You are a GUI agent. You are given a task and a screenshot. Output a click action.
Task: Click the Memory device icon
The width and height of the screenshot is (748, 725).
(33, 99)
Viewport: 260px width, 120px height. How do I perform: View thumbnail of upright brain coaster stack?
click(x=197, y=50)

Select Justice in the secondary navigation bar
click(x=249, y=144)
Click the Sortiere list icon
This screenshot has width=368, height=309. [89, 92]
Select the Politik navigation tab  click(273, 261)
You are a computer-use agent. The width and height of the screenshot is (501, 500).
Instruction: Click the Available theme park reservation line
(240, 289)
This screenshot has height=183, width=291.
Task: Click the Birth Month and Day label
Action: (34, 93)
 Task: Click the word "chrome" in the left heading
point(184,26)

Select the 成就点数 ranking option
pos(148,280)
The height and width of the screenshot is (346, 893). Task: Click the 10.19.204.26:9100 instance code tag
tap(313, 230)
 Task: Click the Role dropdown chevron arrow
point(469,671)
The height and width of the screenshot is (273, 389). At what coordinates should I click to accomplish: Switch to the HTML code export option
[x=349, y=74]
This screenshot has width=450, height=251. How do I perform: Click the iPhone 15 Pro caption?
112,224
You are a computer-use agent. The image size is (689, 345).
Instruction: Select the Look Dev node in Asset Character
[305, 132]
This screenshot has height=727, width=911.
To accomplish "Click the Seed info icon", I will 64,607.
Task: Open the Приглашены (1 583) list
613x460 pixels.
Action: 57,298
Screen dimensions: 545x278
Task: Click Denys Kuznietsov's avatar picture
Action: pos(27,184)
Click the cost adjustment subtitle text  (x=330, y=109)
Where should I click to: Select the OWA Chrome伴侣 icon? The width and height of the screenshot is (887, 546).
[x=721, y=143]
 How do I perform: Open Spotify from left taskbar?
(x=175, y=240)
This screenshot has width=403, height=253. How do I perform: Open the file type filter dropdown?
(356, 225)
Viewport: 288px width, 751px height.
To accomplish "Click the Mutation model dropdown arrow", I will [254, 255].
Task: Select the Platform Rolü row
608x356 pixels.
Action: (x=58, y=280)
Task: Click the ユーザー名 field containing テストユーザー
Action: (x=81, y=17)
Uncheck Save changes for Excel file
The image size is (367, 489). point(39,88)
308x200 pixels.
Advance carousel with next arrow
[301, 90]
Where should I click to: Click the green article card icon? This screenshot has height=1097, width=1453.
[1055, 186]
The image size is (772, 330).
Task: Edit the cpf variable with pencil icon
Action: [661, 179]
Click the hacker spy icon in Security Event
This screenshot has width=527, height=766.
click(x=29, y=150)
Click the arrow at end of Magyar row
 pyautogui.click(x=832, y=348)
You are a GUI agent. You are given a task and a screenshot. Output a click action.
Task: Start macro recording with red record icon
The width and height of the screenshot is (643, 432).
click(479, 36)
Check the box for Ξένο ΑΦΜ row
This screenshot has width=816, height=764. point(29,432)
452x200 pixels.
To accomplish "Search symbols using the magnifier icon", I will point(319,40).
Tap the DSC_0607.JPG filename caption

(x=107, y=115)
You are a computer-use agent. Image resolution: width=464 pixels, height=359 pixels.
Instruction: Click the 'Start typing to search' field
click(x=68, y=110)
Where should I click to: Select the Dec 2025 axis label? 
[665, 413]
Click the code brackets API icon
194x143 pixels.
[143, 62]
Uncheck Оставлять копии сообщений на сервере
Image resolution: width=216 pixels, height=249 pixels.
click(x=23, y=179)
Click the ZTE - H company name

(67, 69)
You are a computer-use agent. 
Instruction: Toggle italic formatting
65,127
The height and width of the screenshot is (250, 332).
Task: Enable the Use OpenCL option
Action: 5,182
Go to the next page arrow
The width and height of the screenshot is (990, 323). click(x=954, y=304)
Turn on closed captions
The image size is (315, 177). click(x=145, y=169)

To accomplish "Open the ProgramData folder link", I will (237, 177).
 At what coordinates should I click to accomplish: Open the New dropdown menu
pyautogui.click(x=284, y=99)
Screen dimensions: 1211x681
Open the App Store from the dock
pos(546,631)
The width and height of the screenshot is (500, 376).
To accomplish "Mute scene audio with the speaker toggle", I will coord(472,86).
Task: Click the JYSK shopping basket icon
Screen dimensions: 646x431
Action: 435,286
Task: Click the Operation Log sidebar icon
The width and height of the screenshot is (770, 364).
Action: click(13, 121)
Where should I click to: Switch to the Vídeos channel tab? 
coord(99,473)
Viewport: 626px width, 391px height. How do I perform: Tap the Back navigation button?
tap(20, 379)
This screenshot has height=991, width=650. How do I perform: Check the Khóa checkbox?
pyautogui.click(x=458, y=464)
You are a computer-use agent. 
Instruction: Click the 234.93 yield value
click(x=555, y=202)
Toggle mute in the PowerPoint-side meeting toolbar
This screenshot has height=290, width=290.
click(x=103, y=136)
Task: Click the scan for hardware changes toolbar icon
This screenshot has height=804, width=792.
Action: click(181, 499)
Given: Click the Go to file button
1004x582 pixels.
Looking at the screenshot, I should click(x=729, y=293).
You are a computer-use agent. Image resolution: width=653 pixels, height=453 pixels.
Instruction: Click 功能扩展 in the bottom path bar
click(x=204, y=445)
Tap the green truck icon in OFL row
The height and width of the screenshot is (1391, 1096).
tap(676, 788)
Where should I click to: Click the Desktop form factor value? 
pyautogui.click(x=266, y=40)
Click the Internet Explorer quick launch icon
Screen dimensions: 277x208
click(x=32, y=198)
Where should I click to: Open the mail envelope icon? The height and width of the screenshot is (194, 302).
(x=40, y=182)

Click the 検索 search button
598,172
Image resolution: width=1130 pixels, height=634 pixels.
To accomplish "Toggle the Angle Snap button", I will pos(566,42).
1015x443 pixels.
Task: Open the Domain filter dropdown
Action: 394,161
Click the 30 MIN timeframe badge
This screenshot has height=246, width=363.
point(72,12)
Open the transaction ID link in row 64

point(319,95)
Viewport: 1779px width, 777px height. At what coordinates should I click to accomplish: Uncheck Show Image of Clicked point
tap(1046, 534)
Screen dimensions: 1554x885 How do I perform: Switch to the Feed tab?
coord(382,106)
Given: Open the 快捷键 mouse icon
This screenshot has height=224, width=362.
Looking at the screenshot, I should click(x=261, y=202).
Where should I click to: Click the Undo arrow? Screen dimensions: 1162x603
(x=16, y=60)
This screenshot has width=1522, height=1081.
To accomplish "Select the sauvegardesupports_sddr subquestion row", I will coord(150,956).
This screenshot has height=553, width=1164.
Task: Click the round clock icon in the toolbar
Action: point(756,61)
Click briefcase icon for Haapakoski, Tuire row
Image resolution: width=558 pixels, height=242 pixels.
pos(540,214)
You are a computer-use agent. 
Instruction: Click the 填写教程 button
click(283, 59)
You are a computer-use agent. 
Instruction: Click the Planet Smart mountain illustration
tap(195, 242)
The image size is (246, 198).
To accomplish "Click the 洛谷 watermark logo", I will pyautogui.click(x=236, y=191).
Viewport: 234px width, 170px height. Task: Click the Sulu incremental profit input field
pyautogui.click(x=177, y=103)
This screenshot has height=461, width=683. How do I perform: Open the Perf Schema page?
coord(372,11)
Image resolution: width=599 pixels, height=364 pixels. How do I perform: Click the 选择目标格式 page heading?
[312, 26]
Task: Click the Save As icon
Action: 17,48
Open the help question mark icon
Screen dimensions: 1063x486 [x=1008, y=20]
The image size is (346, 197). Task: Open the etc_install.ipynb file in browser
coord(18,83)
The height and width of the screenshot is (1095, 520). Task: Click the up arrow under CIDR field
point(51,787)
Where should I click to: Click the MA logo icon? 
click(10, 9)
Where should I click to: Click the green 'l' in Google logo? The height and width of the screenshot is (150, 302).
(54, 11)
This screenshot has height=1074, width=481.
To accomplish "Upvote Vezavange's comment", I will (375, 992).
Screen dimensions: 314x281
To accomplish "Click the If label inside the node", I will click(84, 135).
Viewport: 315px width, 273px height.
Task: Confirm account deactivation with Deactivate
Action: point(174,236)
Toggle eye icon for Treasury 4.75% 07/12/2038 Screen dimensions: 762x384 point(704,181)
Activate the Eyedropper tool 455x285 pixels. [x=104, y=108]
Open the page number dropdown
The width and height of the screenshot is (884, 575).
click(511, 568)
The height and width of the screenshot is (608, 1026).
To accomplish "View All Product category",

_ _ _ _ _ _ _

### Exercise
Working from the material above, retype exactly the lines from the one with "This screenshot has width=450, height=251." through the one with "Task: Select the Platform Rolü row", both included, and only those lines.

### Written solution
This screenshot has width=450, height=251. How do I perform: Click the iPhone 15 Pro caption?
112,224
You are a computer-use agent. The image size is (689, 345).
Instruction: Select the Look Dev node in Asset Character
[305, 132]
This screenshot has height=727, width=911.
To accomplish "Click the Seed info icon", I will 64,607.
Task: Open the Приглашены (1 583) list
613x460 pixels.
Action: 57,298
Screen dimensions: 545x278
Task: Click Denys Kuznietsov's avatar picture
Action: pos(27,184)
Click the cost adjustment subtitle text  (x=330, y=109)
Where should I click to: Select the OWA Chrome伴侣 icon? The width and height of the screenshot is (887, 546).
[x=721, y=143]
 How do I perform: Open Spotify from left taskbar?
(x=175, y=240)
This screenshot has width=403, height=253. How do I perform: Open the file type filter dropdown?
(356, 225)
Viewport: 288px width, 751px height.
To accomplish "Click the Mutation model dropdown arrow", I will [254, 255].
Task: Select the Platform Rolü row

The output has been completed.